Let’s start with the cloud. Cloud computing is a byproduct of the shifting of consumer information-gathering to an online task. Gathering information is an irregular, unpredictable, activity overall, and most enterprises quickly found that the level of traffic generated by these applications varied considerably. If you sized your hosting for a typical safety margin above the average, some outside factor could drive up demand suddenly, resulting in your failure to serve your users, and likely poisoning the relationship. If you sized for the peak, your hosting costs skyrocketed. So you bought hosting from a third party (the cloud provider) who could average hosting costs across a large base, creating the classic economy-of-scale resource pool.

But if this is the typical situation, which it is, then more and more consumer broadband is simply getting users to a cloud. And why couldn’t the same strategy work for employees in remote locations or working from home or on the road? If that happens, then the low-ROI consumer access network gets everyone to the cloud, and the cloud provider offers a connection to your data centers. If you have the average thirty sites of a multi-site business, you might have had thirty-one (including your HQ) expensive business data lines. Now you have one.

Then there’s voice and text, traditional non-Internet services. Every mobile plan to speak of includes them, but most have shifted from linear voice to VoIP. And what are voice or text services seen as most important for? Emergencies, which is a problem because anyone in a remote area or anyone whose Internet is down suddenly can’t use them. So they want satellite backup. How long will it be before satellite companies can offer basic voice/text? That doesn’t mean that telcos can’t sell theirs, but it does mean that at least some users will be looking for a mobile cellular service that doesn’t include voice, and that the notion of a “universal number” independent of provider is in the offing. How much of mobile service stickiness is generated by a phone number and the hassle of porting it?

The same is happening with video; cable companies are finding it harder to sell linear TV, with users moving away from scheduled to on-demand viewing and with TV sources offering streaming services. Streaming video means that there is no unique video channels to sell users, no extra revenue. Cable companies had a big advantage over telcos because of those channels and the “What’s on?” mindset. You can already see that going away.
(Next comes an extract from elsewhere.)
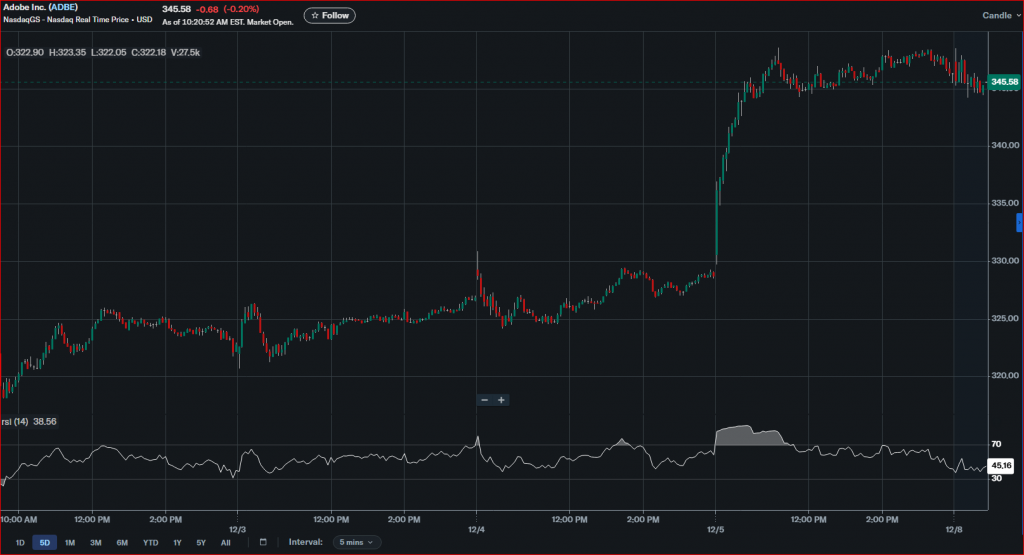This screenshot has height=555, width=1024.
Task: Select the 5D time range
Action: click(44, 542)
How does this impact our progression of mobile service standards? Well, low-latency is a way of getting real-time data to a processing point with minimal delay. But who makes the money on it? The processing people. Low-latency broadband would just be a new generation of table-stakes connectivity. And how about network slicing? What applications require special QoS? Not ones we have online now, so new ones will be hosted, and the same sort of disintermediation the cloud generated will now hit these QoS-dependent apps.

Mobile standards are an access trap for telcos. Even if they succeeded, they’d succeed in the context of an application ecosystem that rewards other more experience-related players far more than it would telcos, while focusing telco spending on an area that is not only low-ROI by nature, but is also cannibalizing (via the cloud and SD-WAN) other more profitable business access opportunities. They’re getting sucked into the communications-services equivalent of a draw play, and they’re not only not resisting, they’re actively helping with their own disintermediation. And they’re not going to stop.

That’s why we have to watch the players like Ericsson and Nokia. They’re remoras on the telco sharks, so if telcos starve so do they. And as equipment vendors, they have a broader infrastructure view. So think less about 5G or 6G or any-G, and more about what these vendors are trying to do at the application level. That’s the only stuff that can get telcos back in the game.